By Julia Karow
This article was originally published Oct. 21.
The National Institutes of Health plans to update its data-sharing policies for sequence and related genomic data obtained with "advanced sequencing technology", and to encourage investigators and institutional review boards "to consider the potential for broad sharing of sequence and related genomic data" when developing informed consent protocols for studies that involve human sequence data, according to a recent notice from the National Human Genome Research Institute.

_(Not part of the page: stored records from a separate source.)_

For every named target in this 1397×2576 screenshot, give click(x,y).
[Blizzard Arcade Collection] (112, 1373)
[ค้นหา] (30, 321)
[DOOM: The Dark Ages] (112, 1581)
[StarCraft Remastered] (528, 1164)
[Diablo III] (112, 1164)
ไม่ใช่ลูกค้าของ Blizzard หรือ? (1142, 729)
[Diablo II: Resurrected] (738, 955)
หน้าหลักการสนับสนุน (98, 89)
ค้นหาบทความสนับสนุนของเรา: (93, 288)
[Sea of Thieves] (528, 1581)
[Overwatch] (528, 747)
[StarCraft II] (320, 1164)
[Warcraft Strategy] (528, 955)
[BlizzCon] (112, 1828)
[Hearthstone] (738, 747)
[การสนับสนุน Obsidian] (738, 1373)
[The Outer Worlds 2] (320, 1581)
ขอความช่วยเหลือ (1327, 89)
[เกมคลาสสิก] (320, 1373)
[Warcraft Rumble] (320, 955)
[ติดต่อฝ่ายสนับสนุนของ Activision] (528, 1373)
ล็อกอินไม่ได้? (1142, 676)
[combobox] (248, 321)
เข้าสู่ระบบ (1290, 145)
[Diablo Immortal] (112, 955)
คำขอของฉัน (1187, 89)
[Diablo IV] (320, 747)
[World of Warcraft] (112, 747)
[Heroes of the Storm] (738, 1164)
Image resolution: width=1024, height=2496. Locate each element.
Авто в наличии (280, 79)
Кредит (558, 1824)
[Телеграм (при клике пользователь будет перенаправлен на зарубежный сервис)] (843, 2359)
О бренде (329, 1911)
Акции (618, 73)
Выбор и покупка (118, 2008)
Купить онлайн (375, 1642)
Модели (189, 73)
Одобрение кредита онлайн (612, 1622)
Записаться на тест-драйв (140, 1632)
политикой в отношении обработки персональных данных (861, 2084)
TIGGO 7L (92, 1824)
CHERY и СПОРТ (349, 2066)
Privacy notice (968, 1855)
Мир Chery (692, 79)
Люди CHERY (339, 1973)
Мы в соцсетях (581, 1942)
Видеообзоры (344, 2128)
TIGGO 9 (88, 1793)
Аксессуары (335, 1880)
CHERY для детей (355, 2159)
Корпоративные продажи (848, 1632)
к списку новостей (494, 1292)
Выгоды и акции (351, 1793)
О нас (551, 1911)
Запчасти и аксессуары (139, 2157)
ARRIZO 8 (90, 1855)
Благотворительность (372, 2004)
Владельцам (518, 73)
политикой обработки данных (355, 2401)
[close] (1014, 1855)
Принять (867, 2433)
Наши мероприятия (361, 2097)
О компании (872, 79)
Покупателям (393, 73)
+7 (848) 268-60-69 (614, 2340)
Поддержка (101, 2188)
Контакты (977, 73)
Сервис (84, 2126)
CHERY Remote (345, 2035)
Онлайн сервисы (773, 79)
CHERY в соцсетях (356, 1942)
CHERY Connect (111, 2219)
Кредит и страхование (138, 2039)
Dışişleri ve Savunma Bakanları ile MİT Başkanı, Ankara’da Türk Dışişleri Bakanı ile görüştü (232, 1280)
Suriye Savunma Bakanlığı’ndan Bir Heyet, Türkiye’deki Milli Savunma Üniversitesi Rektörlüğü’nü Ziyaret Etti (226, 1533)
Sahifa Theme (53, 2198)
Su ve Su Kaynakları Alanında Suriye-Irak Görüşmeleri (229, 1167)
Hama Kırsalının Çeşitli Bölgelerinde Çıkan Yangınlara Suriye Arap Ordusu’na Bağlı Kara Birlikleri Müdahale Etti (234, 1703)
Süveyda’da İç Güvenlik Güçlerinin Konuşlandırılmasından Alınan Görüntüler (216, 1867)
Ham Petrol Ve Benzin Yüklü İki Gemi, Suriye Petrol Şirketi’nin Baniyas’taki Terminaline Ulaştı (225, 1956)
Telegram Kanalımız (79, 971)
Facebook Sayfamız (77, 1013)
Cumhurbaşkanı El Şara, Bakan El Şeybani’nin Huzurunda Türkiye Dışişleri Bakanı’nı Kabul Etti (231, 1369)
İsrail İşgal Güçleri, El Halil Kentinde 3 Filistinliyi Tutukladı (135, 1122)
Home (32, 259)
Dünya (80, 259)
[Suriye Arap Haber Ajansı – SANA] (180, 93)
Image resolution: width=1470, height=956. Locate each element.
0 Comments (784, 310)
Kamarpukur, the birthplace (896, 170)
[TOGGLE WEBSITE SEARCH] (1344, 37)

According to the document, "very large" sequence data sets that allow for new biological insights "are not only valuable for addressing the questions that the experiments were designed to ask, but also have added scientific value when combined with other large data sets."
Thus, the NIH has concluded that "the full value of sequence-based genomic data can best be realized by making the sequence, as well as other genomic and phenotype datasets derived from large-scale studies, available as broadly as possible to a wide range of scientific investigators," for example by depositing them in centralized databases such as the GenBank Short Read Archive or the Database of Genotypes and Phenotypes.
NIH "considers broad data access to be particularly important for sequence and related genomic data because of the significant resources involved in generating such data … the analytical and computational challenges involved in interpreting such large datasets, and the powerful opportunities that will be provided by the ability to make comparisons across multiple studies."
As many sequencing studies to be conducted over the next few years will include human clinical and phenotype information, "safeguarding the interests of research participants will be an essential component of any sequence data sharing policy," according to the notice, and NIH recognizes that sharing data from studies with human participants "must be consistent with the informed consent provided by the individual participants."
NIH said it expects to build its new sequence data-sharing policy on previously developed policies in areas with similar issues, in particular the NIH genome-wide association studies data sharing policy.
Issues currently under consideration for the new sequence data policy are: criteria for determining whether a project falls under the new policy, including data utility, uniqueness, quality, and participant protection; types of data and annotations that should be released; timing of data release; mechanisms for making data available to third parties; and costs of implementing policies.
NIH said it anticipates the policy will be developed over the next several months. "At an appropriate time before the policy is implemented, the NIH will publish additional details on the policy plans," according to the notice.